____ EXERCISE DATA

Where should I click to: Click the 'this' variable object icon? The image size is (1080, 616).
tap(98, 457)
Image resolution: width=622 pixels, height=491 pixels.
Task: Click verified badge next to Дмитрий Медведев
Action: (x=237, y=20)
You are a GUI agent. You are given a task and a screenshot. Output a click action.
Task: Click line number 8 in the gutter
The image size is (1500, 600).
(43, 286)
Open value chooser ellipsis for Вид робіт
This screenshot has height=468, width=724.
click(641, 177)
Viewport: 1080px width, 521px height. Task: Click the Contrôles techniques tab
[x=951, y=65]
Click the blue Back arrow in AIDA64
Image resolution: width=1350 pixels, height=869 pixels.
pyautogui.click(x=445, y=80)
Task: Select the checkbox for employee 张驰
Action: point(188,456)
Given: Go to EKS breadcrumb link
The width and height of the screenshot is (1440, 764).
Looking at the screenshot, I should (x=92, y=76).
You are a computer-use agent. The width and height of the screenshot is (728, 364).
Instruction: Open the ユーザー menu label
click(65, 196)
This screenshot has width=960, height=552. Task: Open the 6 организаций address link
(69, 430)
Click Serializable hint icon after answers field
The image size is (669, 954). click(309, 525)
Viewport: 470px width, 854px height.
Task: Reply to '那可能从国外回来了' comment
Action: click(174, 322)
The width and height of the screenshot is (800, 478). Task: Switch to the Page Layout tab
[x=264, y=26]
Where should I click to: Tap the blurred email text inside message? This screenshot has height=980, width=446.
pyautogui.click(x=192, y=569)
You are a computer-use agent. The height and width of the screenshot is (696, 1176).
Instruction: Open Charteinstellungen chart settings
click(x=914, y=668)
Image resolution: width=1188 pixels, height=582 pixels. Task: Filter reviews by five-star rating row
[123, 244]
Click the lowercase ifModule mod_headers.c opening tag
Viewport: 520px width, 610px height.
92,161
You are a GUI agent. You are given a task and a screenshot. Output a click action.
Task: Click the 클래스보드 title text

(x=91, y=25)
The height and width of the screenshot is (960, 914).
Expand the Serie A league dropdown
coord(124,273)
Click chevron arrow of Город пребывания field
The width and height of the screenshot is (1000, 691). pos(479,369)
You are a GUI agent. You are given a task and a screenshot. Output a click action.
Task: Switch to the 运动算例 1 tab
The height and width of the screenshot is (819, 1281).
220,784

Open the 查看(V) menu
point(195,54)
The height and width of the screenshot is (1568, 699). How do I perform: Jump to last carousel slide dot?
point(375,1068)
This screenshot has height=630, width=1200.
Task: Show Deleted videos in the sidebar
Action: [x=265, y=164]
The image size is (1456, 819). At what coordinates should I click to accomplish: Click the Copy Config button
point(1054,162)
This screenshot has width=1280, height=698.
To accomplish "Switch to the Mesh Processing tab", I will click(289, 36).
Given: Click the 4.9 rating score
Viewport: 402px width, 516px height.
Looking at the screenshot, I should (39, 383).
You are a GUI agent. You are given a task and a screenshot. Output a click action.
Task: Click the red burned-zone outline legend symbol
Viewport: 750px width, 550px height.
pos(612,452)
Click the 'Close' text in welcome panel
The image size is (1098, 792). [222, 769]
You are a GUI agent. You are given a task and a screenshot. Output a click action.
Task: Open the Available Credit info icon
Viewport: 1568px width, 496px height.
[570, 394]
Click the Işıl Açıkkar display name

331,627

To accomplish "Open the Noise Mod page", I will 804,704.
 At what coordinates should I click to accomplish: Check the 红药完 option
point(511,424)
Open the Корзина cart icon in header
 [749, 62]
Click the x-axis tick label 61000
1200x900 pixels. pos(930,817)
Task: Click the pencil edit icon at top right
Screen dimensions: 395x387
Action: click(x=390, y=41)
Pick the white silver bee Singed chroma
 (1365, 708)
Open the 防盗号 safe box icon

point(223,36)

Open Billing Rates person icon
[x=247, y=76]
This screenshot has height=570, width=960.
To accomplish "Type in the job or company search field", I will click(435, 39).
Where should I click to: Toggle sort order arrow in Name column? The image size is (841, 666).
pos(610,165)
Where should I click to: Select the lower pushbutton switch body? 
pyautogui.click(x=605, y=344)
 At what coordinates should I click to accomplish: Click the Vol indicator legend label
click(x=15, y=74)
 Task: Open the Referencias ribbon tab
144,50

________

**WHAT THE TASK ASKS:**
Would you return the entries exactly as they stand?

**RESPONSE AREA:**
Where should I click to: Click the 'this' variable object icon? The image size is (1080, 616).
tap(98, 457)
Image resolution: width=622 pixels, height=491 pixels.
Task: Click verified badge next to Дмитрий Медведев
Action: (x=237, y=20)
You are a GUI agent. You are given a task and a screenshot. Output a click action.
Task: Click line number 8 in the gutter
The image size is (1500, 600).
(43, 286)
Open value chooser ellipsis for Вид робіт
This screenshot has height=468, width=724.
click(641, 177)
Viewport: 1080px width, 521px height. Task: Click the Contrôles techniques tab
[x=951, y=65]
Click the blue Back arrow in AIDA64
Image resolution: width=1350 pixels, height=869 pixels.
pyautogui.click(x=445, y=80)
Task: Select the checkbox for employee 张驰
Action: point(188,456)
Given: Go to EKS breadcrumb link
The width and height of the screenshot is (1440, 764).
Looking at the screenshot, I should (x=92, y=76).
You are a computer-use agent. The width and height of the screenshot is (728, 364).
Instruction: Open the ユーザー menu label
click(65, 196)
This screenshot has width=960, height=552. Task: Open the 6 организаций address link
(69, 430)
Click Serializable hint icon after answers field
The image size is (669, 954). click(309, 525)
Viewport: 470px width, 854px height.
Task: Reply to '那可能从国外回来了' comment
Action: click(174, 322)
The width and height of the screenshot is (800, 478). Task: Switch to the Page Layout tab
[x=264, y=26]
Where should I click to: Tap the blurred email text inside message? This screenshot has height=980, width=446.
pyautogui.click(x=192, y=569)
You are a computer-use agent. The height and width of the screenshot is (696, 1176).
Instruction: Open Charteinstellungen chart settings
click(x=914, y=668)
Image resolution: width=1188 pixels, height=582 pixels. Task: Filter reviews by five-star rating row
[123, 244]
Click the lowercase ifModule mod_headers.c opening tag
Viewport: 520px width, 610px height.
92,161
You are a GUI agent. You are given a task and a screenshot. Output a click action.
Task: Click the 클래스보드 title text

(x=91, y=25)
The height and width of the screenshot is (960, 914).
Expand the Serie A league dropdown
coord(124,273)
Click chevron arrow of Город пребывания field
The width and height of the screenshot is (1000, 691). pos(479,369)
You are a GUI agent. You are given a task and a screenshot. Output a click action.
Task: Switch to the 运动算例 1 tab
The height and width of the screenshot is (819, 1281).
220,784

Open the 查看(V) menu
point(195,54)
The height and width of the screenshot is (1568, 699). How do I perform: Jump to last carousel slide dot?
point(375,1068)
This screenshot has height=630, width=1200.
Task: Show Deleted videos in the sidebar
Action: [x=265, y=164]
The image size is (1456, 819). At what coordinates should I click to accomplish: Click the Copy Config button
point(1054,162)
This screenshot has width=1280, height=698.
To accomplish "Switch to the Mesh Processing tab", I will click(289, 36).
Given: Click the 4.9 rating score
Viewport: 402px width, 516px height.
Looking at the screenshot, I should (39, 383).
You are a GUI agent. You are given a task and a screenshot. Output a click action.
Task: Click the red burned-zone outline legend symbol
Viewport: 750px width, 550px height.
pos(612,452)
Click the 'Close' text in welcome panel
The image size is (1098, 792). [222, 769]
You are a GUI agent. You are given a task and a screenshot. Output a click action.
Task: Open the Available Credit info icon
Viewport: 1568px width, 496px height.
[570, 394]
Click the Işıl Açıkkar display name

331,627

To accomplish "Open the Noise Mod page", I will 804,704.
 At what coordinates should I click to accomplish: Check the 红药完 option
point(511,424)
Open the Корзина cart icon in header
 [749, 62]
Click the x-axis tick label 61000
1200x900 pixels. pos(930,817)
Task: Click the pencil edit icon at top right
Screen dimensions: 395x387
Action: click(x=390, y=41)
Pick the white silver bee Singed chroma
 (1365, 708)
Open the 防盗号 safe box icon

point(223,36)

Open Billing Rates person icon
[x=247, y=76]
This screenshot has height=570, width=960.
To accomplish "Type in the job or company search field", I will click(435, 39).
Where should I click to: Toggle sort order arrow in Name column? The image size is (841, 666).
pos(610,165)
Where should I click to: Select the lower pushbutton switch body? 
pyautogui.click(x=605, y=344)
 At what coordinates should I click to accomplish: Click the Vol indicator legend label
click(x=15, y=74)
 Task: Open the Referencias ribbon tab
144,50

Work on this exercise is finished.